Per gli edifici pubblici di scarso rilievo architettonico invece sarebbe necessario fare dei concorsi per la loro ricostruzione nell'ambito di alcuni vincoli messi a punto dal masterplan di base. Ma non pensiamo sia necessario rifarli identici a quelli crollati. Allineamenti, altezze, colori, materiali, dimensioni di questi edifici dovrebbero essere fissati dal masterplan. Sicuramente alcuni di questi concorsi potrebbero essere riservati ai giovani.

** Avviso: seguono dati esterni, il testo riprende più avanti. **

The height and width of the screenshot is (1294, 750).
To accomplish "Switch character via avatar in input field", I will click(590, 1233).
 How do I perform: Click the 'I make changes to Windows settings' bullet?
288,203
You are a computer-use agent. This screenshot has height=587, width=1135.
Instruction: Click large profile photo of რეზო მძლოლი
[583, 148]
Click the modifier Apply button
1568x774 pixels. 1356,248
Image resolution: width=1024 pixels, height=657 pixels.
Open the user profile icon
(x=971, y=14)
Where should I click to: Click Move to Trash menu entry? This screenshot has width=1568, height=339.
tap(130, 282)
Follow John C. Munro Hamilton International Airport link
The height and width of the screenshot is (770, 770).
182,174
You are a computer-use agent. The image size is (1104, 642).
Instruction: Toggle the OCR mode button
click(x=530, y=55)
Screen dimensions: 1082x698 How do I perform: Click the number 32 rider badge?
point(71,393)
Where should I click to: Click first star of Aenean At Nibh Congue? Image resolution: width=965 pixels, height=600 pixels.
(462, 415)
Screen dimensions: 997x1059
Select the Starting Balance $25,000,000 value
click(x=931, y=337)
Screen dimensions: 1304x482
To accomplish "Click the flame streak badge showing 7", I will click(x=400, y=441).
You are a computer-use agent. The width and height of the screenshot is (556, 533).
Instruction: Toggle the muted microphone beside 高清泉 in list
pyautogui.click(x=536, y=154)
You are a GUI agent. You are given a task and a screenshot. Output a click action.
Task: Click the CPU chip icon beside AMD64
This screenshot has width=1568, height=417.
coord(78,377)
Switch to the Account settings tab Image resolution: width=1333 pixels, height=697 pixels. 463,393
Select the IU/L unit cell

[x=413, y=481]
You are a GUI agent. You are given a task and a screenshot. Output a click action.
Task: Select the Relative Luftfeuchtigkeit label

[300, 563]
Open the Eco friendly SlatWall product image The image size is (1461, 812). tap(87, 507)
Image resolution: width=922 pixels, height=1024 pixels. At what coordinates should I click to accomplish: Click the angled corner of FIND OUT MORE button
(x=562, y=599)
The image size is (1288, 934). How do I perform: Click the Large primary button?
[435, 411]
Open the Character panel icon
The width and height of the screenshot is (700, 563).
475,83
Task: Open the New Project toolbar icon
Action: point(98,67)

Infine, per il tessuto di base è necessaria la ricostruzione seguendo i caratteri tipo-morfologici del luogo e le tecniche costruttive tradizionali aggiornate per rendere gli edifici antisismici: una ricostruzione analogica, che riprenda i caratteri originari (sia tipologici, sia morfologici, sia tecnologici), che segua la tessitura di base, ma che non necessariamente sia identica al passato. Bocciamo in modo risoluto l’idea di costruire edifici in cemento armato con finte facciate storiche.
Operativamente, per la ricostruzione del tessuto di base, si potrebbe procedere con gare di appalto concorso, ma con una commissione molto severa per l'approvazione di progetti presieduta da chi ha redatto il masterplan. Tutto questo, ovviamente, in un mondo ideale….. sarà mai così?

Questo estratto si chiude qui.